# Task goal
Reproduce the part of the chip packaging Q&A below that begins at the words "When should I" and stops after "the oldest technology?".

# Extract
━━━━━━

Question 1

How do I choose an advanced packaging technology?

Accepted Answer

By matching the technology's strengths to your requirements: die count (single die vs many), bandwidth need (modest I/O vs HBM-class), power and thermal budget, and cost sensitivity. Wire-bond and flip-chip suit single-die, cost-sensitive parts; fan-out adds thinness for mobile; EMIB and CoWoS connect multiple dies with dense wiring for high bandwidth; and 3D stacking gives the densest interconnect where thermals allow. This selector scores all six against your weighted requirements and ranks them, so the choice is driven by the trade-offs rather than by reputation.

Question 2

What is the difference between EMIB and CoWoS?

Accepted Answer

Both are 2.5D approaches that connect multiple dies with dense silicon wiring, but they do it differently. CoWoS places all the dies on a full silicon interposer — uniform, very high bandwidth, but expensive and yield-limited at large sizes. EMIB (Intel's Embedded Multi-die Interconnect Bridge) embeds small silicon bridges in the organic substrate only where two dies need to connect, avoiding a full interposer — cheaper and without the interposer size limit, at the cost of more complex substrate fabrication. The selector ranks both so you can see which fits your bandwidth and budget.

Question 3

When should I use 2.5D versus 3D packaging?

Accepted Answer

Use 2.5D (CoWoS, EMIB) when you need to combine several high-power dies and HBM with high bandwidth but can't stack them thermally — they sit side by side, so heat escapes independently. Use 3D stacking when you need the absolute densest, shortest interconnect and the stacked layers are thermally manageable — memory-on-logic, cache-on-logic, or low-power tiers. The deciding factor is usually thermal: if stacking two dies would trap too much heat, 2.5D is the answer even though 3D offers more bandwidth. This selector weighs both bandwidth and thermal to rank them.

Question 4

Why is wire-bond still used if it's the oldest technology?

Accepted Answer

Because it's the cheapest and most mature, and for the huge volume of cost-sensitive, lower-pin-count, lower-speed parts it's exactly right. Not every chip needs HBM-class bandwidth or thousands of I/O — microcontrollers, power management, analog and many consumer parts are perfectly served by wire-bond at a fraction of the cost of advanced packaging. Good packaging selection means using the cheapest technology that meets the requirements, and for many parts that's still wire-bond. The selector reflects this by ranking it highly when bandwidth needs are modest and cost matters.

Question 5

What is fan-out wafer-level packaging best for?

━━━━━━

# Material

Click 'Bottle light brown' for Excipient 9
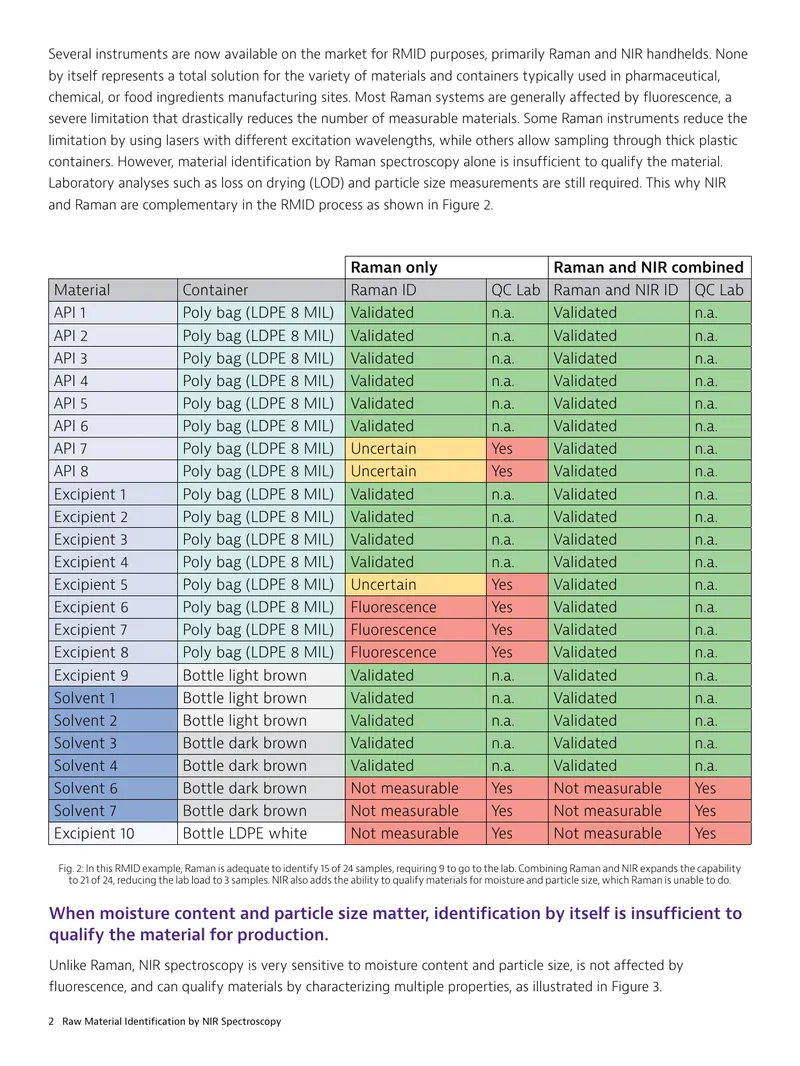This screenshot has height=1066, width=800. click(x=261, y=675)
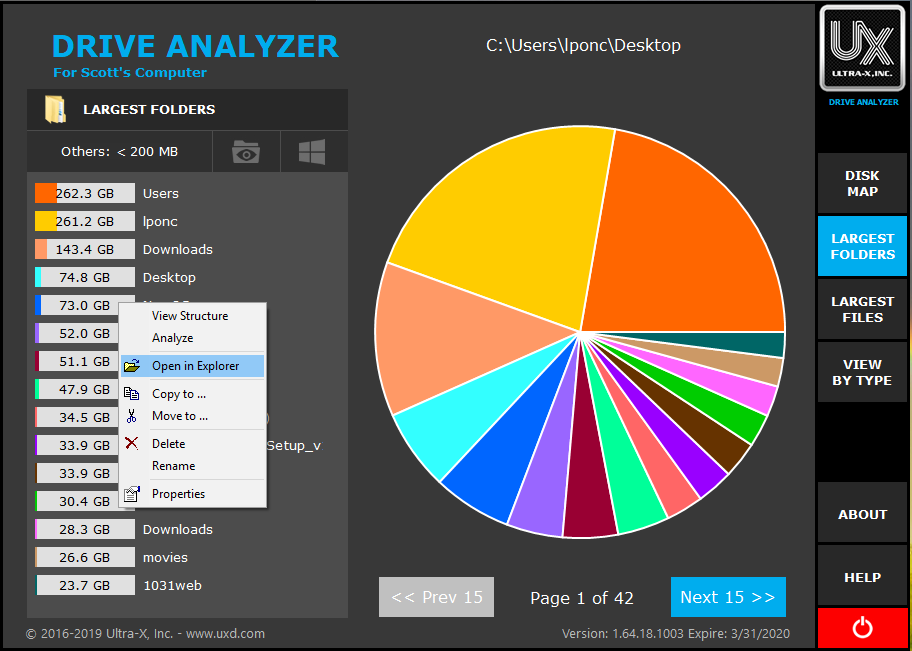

━━━━━━

# Exercise response
When should I use 2.5D versus 3D packaging?

Accepted Answer

Use 2.5D (CoWoS, EMIB) when you need to combine several high-power dies and HBM with high bandwidth but can't stack them thermally — they sit side by side, so heat escapes independently. Use 3D stacking when you need the absolute densest, shortest interconnect and the stacked layers are thermally manageable — memory-on-logic, cache-on-logic, or low-power tiers. The deciding factor is usually thermal: if stacking two dies would trap too much heat, 2.5D is the answer even though 3D offers more bandwidth. This selector weighs both bandwidth and thermal to rank them.

Question 4

Why is wire-bond still used if it's the oldest technology?